Автопортрет Натальи Гончаровой. Говорят, она из тех Гончаровых…

Так они жили. Руки у нее были совершенно деформированы ревматизмом. Другой раз, еще до этого, видел я их на их выставке в маленькой галерее на rue de Seine. Я спросил, удачно ли проходит выставка. „Нет, — отвечает она, — ничего не продано. Ну, ничего, дожили почти до 70 лет (давно это было), проживем и дальше“. Но вот сравнительно совсем недавно стали возле них появляться сначала посредники, потом marchand'ы. Один богатый швейцарский marchand устроил их выставку в Берне с большим каталогом, другая выставка — в Лондоне, опять каталог, ряд статей. Словом, marchand'ы организовали дело, их картины, десятки лет валявшиеся по углам в пыли, вдруг нашли и „любителей“ и „знатоков“. Marchand'ы объявили, что картины стоят огромных денег. Поэтому у Ларионова появились деньги. Но только теперь с деньгами им почти нечего было делать. Они купили место на кладбище и даже положили, видимо дорогие, гранитные плиты. Да разве еще вот что — у них появилась в виде заведующей домом молодая немка, потом другая, еще потом один, другой молодой немец. Почему? Непонятно (история для Джона Ле Карре, а не для нас с Андреенко. — Б. Н.). По-видимому, бежавшие из вост. Германии. Так или иначе, немка навела, говорят, кое-какой порядок и приготовляла еду. Деньги, которые доставались Ларионову, крупные для них, еще были пустяками сравнительно с тем, что попадало marchand'aм и посредникам. Но я опущу все эти тягостные подробности. Все комбинации тем легче было проделывать, что и Гончарова, и Ларионов уже, как говорится, никуда не годились, а тем более к ведению дел. Так говорят. Недели за две до смерти Гончаровой директор музея d'Art Modern возымел идею посвятить одну стену или комнату их работам, выплачивая им пожизненную пенсию. Спохватился. Но лучшие работы куда-то разбазарены, а пенсия, нужная еще недавно, уже ни к чему.
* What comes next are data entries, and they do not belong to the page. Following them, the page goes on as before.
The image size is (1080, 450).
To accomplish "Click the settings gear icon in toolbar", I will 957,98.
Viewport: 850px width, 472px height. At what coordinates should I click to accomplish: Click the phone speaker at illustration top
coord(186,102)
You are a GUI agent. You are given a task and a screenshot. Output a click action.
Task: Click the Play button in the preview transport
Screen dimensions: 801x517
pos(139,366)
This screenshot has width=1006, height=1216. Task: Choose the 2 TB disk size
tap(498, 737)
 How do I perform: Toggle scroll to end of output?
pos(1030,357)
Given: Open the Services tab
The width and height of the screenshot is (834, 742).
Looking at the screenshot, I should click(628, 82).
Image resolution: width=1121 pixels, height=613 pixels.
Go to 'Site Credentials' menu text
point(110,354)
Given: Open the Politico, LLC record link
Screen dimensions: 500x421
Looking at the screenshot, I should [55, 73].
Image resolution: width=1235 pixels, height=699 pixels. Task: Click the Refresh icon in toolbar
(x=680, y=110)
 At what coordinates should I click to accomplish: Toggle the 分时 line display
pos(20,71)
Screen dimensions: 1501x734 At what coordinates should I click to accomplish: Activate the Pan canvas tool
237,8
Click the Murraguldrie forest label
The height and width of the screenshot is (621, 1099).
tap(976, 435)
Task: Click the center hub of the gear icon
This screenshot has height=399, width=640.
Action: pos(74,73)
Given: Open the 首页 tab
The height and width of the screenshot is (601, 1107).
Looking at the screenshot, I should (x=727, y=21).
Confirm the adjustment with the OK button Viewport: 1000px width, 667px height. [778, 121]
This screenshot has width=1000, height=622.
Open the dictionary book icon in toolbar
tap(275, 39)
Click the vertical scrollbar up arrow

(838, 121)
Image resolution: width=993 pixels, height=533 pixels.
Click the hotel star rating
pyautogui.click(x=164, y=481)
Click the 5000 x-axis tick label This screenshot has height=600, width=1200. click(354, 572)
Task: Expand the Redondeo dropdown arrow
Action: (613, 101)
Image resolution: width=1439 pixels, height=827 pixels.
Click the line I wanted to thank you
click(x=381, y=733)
Мы возвращались с кладбища в большом, до отказа набитом автомобиле Бенатова. По непонятной причине тут же находился и директор музея d'Art Modern. Вероятно, ради разговора с В. Жорж. В какой-то момент итальянка Nita, заведующая одной галереей, протягивает мне записку, которую тут же нацарапала, — сенсационное разоблачение. Говорю ей, что содержание записки может быть сообщено. Она объясняет всем, что один молодой немец, бывший у Ларионова, принес ей пакеты в галерею с просьбой сохранить, пока он их переправит в Германию. А через три часа она узнала (она все узнает и все знает), что Гончарова умерла. Вот место, где мне нужно слезать. Я прощаюсь и выхожу. С большим облегчением.